Human-Machine Collaborative Optimization via Apprenticeship Scheduling
Matthew Gombolay, Reed Jensen, Jessica Stigile, Toni Golen, Neel Shah,, Sung-Hyun Son, and Julie Shah

TL;DR
This paper introduces a model-free apprenticeship learning approach that captures human scheduling heuristics to improve optimization efficiency in complex, constrained scheduling problems, outperforming human experts and traditional methods.
Contribution
A novel pairwise ranking formulation for capturing human heuristics without enumerating large state spaces, enabling scalable human-machine collaborative optimization.
Findings
Accurately learns heuristics on synthetic and real-world datasets.

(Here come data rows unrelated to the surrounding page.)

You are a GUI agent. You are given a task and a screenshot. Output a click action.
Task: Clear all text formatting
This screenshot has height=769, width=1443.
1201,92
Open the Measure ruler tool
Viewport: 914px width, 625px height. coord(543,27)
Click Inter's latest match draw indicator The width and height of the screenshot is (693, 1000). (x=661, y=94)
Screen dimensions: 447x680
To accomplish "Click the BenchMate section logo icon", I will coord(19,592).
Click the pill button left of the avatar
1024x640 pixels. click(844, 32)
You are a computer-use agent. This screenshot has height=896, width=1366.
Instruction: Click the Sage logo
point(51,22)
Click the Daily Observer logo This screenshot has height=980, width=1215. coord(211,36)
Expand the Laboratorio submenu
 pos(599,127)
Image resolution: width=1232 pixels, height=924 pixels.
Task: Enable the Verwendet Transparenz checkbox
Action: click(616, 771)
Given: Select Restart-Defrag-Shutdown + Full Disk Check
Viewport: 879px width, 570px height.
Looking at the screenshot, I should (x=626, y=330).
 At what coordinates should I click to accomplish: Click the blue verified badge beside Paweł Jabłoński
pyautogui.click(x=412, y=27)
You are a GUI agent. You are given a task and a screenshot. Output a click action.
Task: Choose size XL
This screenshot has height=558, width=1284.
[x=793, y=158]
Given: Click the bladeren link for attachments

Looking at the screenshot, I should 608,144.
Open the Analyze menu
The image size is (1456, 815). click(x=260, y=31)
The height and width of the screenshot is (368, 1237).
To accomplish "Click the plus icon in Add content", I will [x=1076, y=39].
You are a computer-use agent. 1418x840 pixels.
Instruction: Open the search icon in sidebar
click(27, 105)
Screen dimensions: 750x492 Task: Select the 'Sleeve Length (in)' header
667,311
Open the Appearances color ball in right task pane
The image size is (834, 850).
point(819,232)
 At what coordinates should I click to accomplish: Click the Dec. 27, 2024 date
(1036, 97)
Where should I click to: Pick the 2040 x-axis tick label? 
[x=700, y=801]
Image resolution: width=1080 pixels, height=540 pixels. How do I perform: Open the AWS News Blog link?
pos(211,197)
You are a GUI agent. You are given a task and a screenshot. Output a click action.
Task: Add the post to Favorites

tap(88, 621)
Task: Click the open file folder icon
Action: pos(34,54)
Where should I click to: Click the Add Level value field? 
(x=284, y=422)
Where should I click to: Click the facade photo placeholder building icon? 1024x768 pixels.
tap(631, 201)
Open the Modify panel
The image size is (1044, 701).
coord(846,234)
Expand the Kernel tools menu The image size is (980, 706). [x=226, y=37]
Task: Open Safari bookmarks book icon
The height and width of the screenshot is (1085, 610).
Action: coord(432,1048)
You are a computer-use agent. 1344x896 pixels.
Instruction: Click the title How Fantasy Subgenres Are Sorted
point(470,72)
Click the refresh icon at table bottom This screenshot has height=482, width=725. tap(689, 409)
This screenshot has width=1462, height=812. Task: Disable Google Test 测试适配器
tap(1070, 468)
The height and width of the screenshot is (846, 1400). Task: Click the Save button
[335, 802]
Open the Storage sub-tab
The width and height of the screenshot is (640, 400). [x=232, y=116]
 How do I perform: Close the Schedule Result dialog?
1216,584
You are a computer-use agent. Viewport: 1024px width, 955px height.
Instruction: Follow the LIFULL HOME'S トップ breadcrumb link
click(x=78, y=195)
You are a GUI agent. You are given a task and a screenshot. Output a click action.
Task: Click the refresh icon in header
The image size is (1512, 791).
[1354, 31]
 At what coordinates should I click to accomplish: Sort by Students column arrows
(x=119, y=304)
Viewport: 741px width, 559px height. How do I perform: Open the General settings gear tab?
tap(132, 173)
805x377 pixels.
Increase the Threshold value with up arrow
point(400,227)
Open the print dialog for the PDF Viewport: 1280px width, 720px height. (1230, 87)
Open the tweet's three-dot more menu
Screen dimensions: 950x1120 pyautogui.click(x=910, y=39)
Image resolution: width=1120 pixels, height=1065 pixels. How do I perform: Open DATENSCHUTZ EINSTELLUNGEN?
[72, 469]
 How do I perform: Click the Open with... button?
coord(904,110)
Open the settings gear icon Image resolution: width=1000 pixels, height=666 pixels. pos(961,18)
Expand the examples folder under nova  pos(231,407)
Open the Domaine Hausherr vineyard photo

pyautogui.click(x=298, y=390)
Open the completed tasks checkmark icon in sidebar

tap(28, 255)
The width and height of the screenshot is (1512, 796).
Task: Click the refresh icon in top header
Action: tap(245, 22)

Policies significantly improve search efficiency in optimization.
Outperforms human experts in solution quality and speed.
Abstract
Coordinating agents to complete a set of tasks with intercoupled temporal and resource constraints is computationally challenging, yet human domain experts can solve these difficult scheduling problems using paradigms learned through years of apprenticeship. A process for manually codifying this domain knowledge within a computational framework is necessary to scale beyond the ``single-expert, single-trainee" apprenticeship model. However, human domain experts often have difficulty describing their decision-making processes, causing the codification of this knowledge to become laborious. We propose a new approach for capturing domain-expert heuristics through a pairwise ranking formulation. Our approach is model-free and does not require enumerating or iterating through a large state space. We empirically demonstrate that this approach accurately learns multifaceted heuristics on a…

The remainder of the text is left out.